## Written exercise
Copy out each row below that contains the word "screenshot".

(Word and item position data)
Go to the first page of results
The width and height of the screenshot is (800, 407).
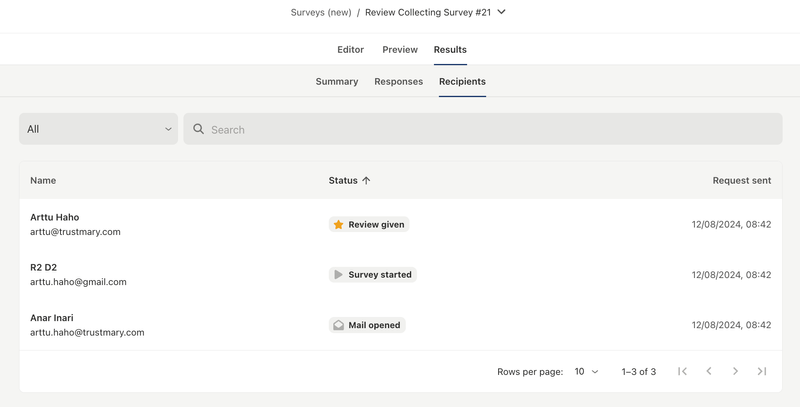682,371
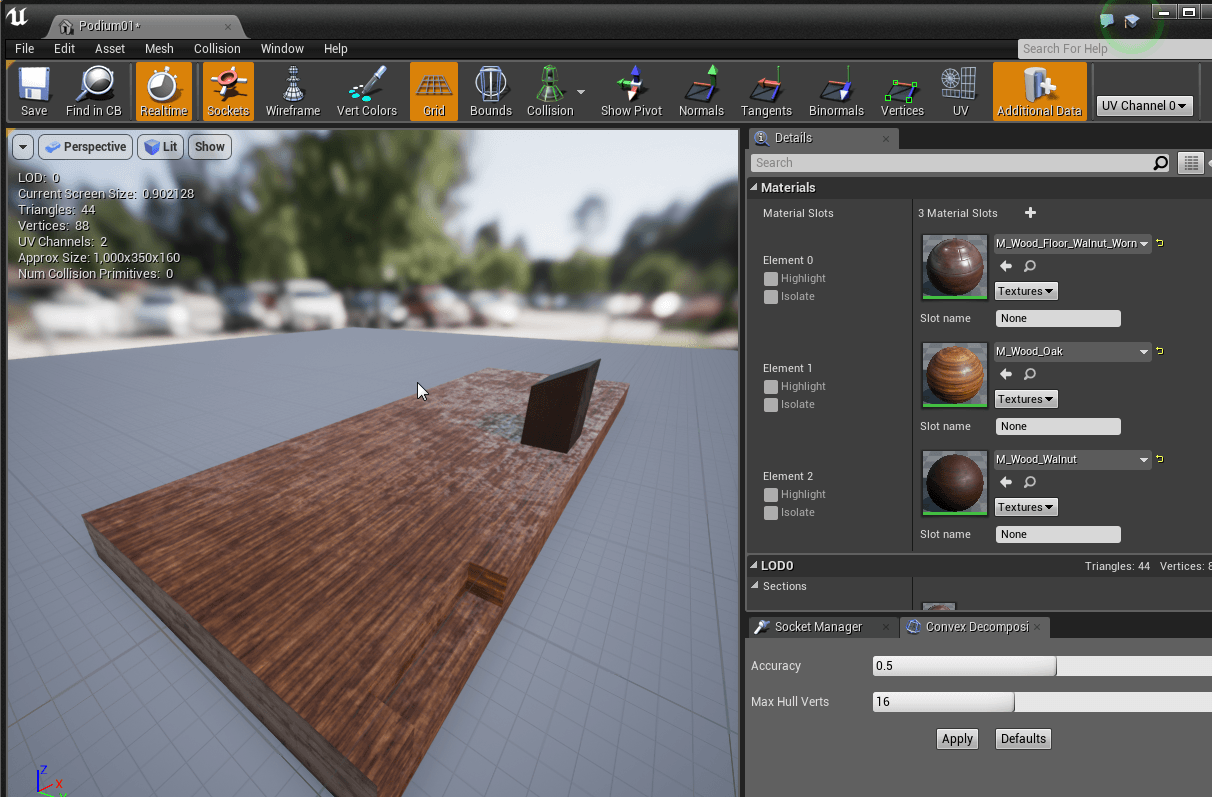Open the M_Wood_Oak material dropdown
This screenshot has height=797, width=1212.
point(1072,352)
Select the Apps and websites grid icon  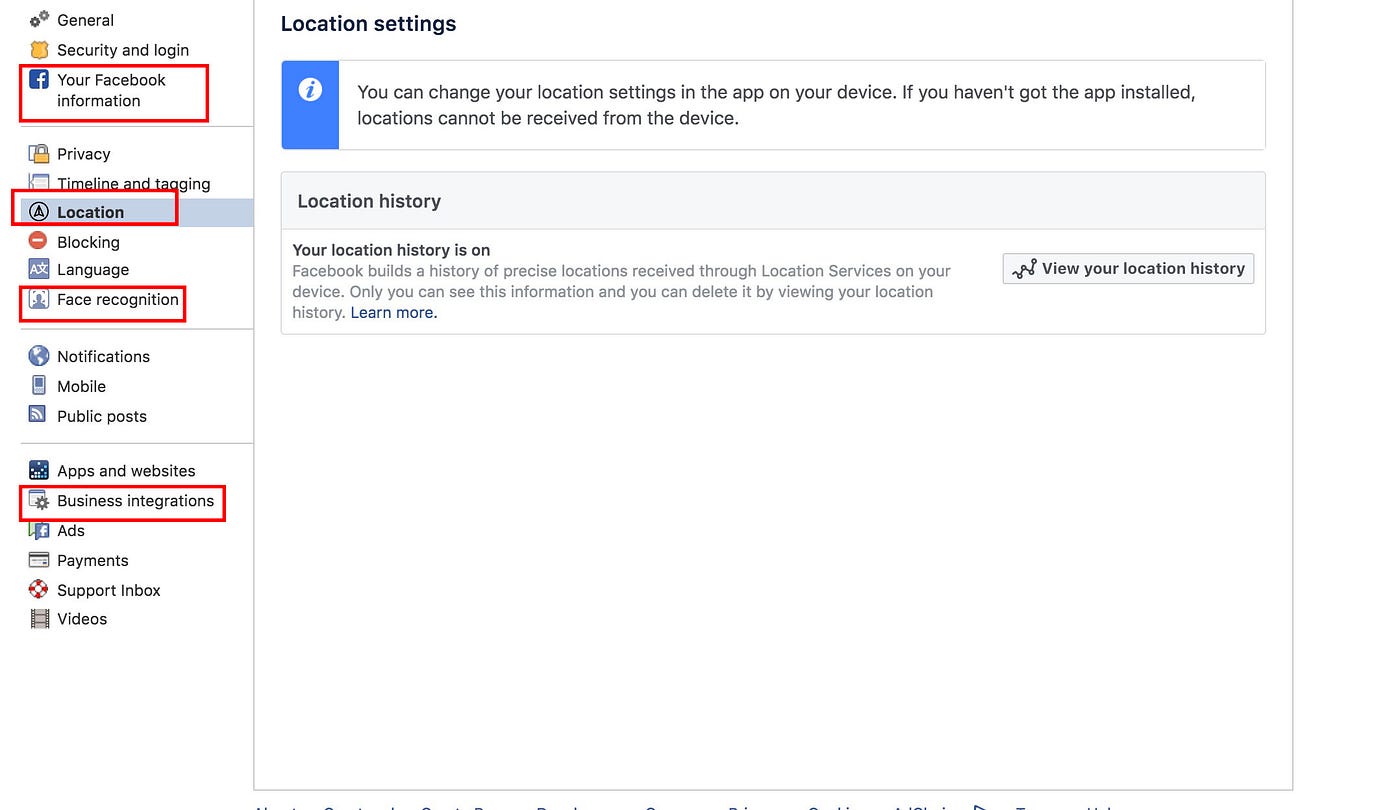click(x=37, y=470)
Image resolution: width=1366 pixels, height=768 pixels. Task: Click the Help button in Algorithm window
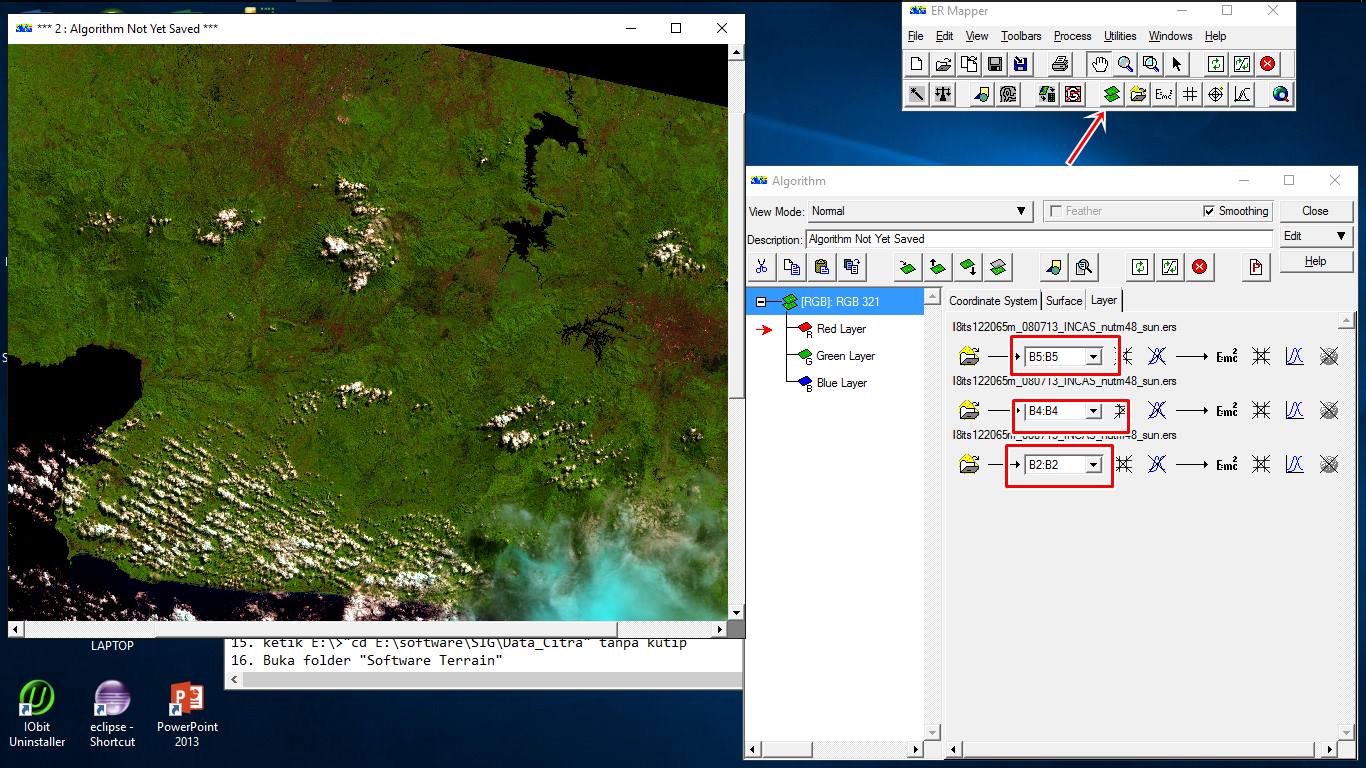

## Result for this task
The width and height of the screenshot is (800, 407).
This screenshot has height=797, width=1212.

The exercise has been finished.